Um agente administrativo da Companhia Riograndense de Saneamento – Corsan, demitido por justa causa após acessar, em dois dias, 867 sites não associados à sua atividade de trabalho não receberá, como pretendia, férias e décimo terceiro salário proporcionais. A Sexta Turma do Tribunal Superior do Trabalho, que reformou decisão em sentido contrário do Tribunal Regional do Trabalho da 4ª Região (RS), reafirmou o entendimento fixado na Súmula 171 e na Lei nº 4.090/62, que restringem o pagamento à dispensa imotivada, ou sem justa causa.
Pornografia
O empregado, lotado à época no call center da empresa, sustentou na reclamação trabalhista que ajuizou contra a Corsan que foi demitido sem que lhe fosse imputada qualquer acusação, e que a dispensa não seguiu as regras estabelecidas no estatuto disciplinar. Afirmou ainda ter sido alvo de uma “campanha intimidatória” contra empregados que tivessem ações na Justiça contra ela, e pedia a conversão da despedida com justa causa em imotivada, com o pagamento das parcelas rescisórias decorrentes.
A empresa, em sua contestação, afastou os argumentos do empregado e afirmou que a área de tecnologia da informação, encarregada do monitoramento do uso das ferramentas tecnológicas, verificou grande volume de troca de dados feitos pelo login do empregado. Uma investigação constatou diversas irregularidades no uso da internet, como a instalação de um programa para burlar o proxy da rede da empresa e o acesso a 867 sites, muitos deles pornográficos e alguns com conteúdo “aparentemente de pedofilia”, além da contaminação da estação de trabalho com vírus que acabou sendo propagado, atingindo o servidor da empresa.
A 1ª Vara do Trabalho de Porto Alegre, após analisar a prova oral e documental, decidiu pela manutenção da justa causa, por considerar caracterizada a falta grave que motivou a dispensa, na medida em que o funcionário quebrou, de forma consciente, normas estabelecidas no termo de responsabilidade firmado na sua admissão.
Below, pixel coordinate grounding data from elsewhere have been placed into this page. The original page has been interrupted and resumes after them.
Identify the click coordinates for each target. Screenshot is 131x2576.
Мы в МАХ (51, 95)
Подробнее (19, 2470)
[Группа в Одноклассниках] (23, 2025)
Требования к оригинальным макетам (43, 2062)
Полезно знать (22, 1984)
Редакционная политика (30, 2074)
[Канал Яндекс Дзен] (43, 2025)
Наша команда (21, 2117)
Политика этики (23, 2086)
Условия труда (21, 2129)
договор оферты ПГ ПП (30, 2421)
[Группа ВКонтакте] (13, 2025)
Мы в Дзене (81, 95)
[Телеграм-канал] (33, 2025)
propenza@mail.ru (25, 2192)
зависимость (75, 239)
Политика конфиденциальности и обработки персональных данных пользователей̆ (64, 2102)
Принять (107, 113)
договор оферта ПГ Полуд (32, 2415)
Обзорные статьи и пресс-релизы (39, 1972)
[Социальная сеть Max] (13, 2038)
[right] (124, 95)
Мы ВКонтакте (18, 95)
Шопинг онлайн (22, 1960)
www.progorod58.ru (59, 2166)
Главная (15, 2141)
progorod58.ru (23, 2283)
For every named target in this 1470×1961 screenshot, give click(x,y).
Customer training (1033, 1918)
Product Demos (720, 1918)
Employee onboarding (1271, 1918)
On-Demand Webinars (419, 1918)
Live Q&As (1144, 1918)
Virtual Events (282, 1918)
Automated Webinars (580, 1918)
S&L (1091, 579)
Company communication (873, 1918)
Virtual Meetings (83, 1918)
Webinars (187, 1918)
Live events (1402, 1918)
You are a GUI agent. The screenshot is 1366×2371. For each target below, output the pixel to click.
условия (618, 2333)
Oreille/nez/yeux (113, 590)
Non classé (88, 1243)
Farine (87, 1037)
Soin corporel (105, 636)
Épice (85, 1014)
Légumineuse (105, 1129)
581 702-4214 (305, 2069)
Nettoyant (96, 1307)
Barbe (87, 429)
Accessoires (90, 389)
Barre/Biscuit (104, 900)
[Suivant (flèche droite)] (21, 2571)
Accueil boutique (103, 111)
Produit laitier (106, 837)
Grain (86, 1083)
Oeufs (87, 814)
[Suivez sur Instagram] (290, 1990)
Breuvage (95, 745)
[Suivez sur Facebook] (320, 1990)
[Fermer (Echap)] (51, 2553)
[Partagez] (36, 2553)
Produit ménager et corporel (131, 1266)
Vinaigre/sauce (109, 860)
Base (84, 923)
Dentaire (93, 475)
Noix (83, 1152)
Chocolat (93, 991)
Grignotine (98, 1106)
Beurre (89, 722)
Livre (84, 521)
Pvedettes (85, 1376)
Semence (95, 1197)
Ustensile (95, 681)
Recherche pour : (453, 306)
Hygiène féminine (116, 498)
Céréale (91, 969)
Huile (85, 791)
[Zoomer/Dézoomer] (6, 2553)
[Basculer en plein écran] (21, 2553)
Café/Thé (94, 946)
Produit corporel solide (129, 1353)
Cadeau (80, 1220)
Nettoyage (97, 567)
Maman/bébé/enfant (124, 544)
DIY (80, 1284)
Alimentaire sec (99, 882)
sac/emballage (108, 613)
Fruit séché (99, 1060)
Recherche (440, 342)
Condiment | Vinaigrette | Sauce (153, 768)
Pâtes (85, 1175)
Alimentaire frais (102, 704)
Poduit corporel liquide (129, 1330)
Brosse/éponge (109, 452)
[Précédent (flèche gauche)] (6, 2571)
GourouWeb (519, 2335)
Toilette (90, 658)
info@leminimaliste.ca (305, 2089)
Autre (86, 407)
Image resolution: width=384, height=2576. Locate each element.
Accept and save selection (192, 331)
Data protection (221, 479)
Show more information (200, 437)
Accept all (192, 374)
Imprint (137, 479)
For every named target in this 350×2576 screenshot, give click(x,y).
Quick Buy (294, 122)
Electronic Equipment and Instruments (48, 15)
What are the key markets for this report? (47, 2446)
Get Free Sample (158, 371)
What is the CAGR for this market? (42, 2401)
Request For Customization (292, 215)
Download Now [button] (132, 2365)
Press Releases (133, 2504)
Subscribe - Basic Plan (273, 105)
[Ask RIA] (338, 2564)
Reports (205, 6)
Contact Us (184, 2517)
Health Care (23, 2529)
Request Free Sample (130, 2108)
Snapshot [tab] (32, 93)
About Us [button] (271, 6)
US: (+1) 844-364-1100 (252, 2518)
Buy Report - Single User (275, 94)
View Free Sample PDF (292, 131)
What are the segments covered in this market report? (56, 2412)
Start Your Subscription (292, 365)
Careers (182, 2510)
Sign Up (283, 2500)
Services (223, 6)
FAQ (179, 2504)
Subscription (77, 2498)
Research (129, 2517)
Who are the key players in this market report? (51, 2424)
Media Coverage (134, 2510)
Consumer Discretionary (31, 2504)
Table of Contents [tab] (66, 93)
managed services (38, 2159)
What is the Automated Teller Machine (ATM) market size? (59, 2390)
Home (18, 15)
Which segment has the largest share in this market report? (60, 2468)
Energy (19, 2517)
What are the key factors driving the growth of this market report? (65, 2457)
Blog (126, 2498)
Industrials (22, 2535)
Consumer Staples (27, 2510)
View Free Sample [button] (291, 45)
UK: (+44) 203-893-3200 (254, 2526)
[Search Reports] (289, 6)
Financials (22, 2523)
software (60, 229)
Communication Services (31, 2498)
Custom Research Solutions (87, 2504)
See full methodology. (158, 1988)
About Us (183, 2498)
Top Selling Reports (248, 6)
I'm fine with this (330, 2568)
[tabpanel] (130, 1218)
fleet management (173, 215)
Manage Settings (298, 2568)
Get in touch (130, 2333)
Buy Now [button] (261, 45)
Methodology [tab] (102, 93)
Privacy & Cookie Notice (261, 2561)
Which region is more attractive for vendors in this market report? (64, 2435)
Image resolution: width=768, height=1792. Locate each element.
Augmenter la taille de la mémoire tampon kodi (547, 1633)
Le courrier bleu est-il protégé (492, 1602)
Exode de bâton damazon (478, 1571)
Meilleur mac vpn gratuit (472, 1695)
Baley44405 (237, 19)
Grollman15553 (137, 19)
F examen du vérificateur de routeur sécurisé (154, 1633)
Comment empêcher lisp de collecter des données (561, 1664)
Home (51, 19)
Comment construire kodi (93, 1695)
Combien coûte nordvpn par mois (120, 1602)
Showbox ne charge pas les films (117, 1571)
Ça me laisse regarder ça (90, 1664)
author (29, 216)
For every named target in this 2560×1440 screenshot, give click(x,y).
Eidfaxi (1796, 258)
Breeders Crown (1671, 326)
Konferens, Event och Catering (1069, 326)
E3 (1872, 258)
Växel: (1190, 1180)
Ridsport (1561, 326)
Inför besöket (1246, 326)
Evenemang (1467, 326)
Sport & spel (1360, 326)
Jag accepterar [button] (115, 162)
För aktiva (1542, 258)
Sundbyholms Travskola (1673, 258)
A sentença salienta ainda que, em seu depoimento pessoal, o próprio atendente admitiu o acesso indevido à internet. A confissão foi ainda admitida por seus procuradores, que, ao se manifestarem sobre a documentação juntada pela empresa (cópia dos sites acessados), afirmaram que “o autor de fato acessou alguns sites pornográficos. Mas, de 867 sites acessados, na listagem apenas 70, menos de 8%, eram pornográficos”. A decisão observa também que o autor não tinha nenhuma demanda trabalhista contra a empresa para justificar uma suposta perseguição, ao contrário do que afirmou.
Férias e décimo terceiro salário proporcionais
O TRT-RS, ao deferir o pagamento de férias proporcionais ao atendente, aplicou os artigos 4ª e 11 da Convenção nº 132 da Organização Internacional do Trabalho (OIT), que prevê o pagamento independentemente do motivo da demissão. Para o juízo, trata-se de norma mais benéfica ao trabalhador do que aquela imposta pelo artigo 136, parágrafo único, da CLT, que estabelece a perda do direito às férias proporcionais no caso de dispensa por justa causa.
Quanto ao pagamento do décimo terceiro salário proporcional, o juízo entendeu que se tratava de direito fundamental sem reserva e, portanto, assegurado pelo artigo 7º, inciso VIII, da Constituição Federal. Para o TRT-RS, a norma constitucional revogou o artigo 3º da Lei nº 4.090/62, que prevê o pagamento proporcional quando a rescisão se dá sem justa causa.
Conflito de normas
O ministro Aloysio Corrêa da Veiga, relator do acórdão, votou pela reforma da decisão. Para ele, em relação às férias, a solução estaria na aplicação da teoria do conglobamento, que avalia os preceitos jurídicos conjuntamente em relação a cada ponto a ser solucionado. “A escolha não pode recair sobre dispositivos específicos de uma e outra norma, considerados os benefícios isoladamente”, afirmou.
Ele observou que a doutrina e a jurisprudência consideram que a Convenção 132 da OIT traz em seu texto dispositivos favoráveis e desfavoráveis ao trabalhador, e destacou que o TST solucionou a questão ao editar a Súmula 171, pela qual firmou jurisprudência no sentido de que, mesmo após a ratificação da convenção pelo Brasil, o empregado dispensado por justa causa não tem direito às férias proporcionais.
Com relação ao pagamento das férias, o relator decidiu que o acórdão regional contrariou o disposto no artigo 3º da Lei nº 4.090/62. No seu entendimento a norma não foi revogada pela Constituição Federal, encontrando-se em vigor, e tanto a lei quanto a CLT são taxativas ao dispor que somente nos casos de dispensa sem justa causa é que o empregado faz jus ao recebimento do 13º proporcional.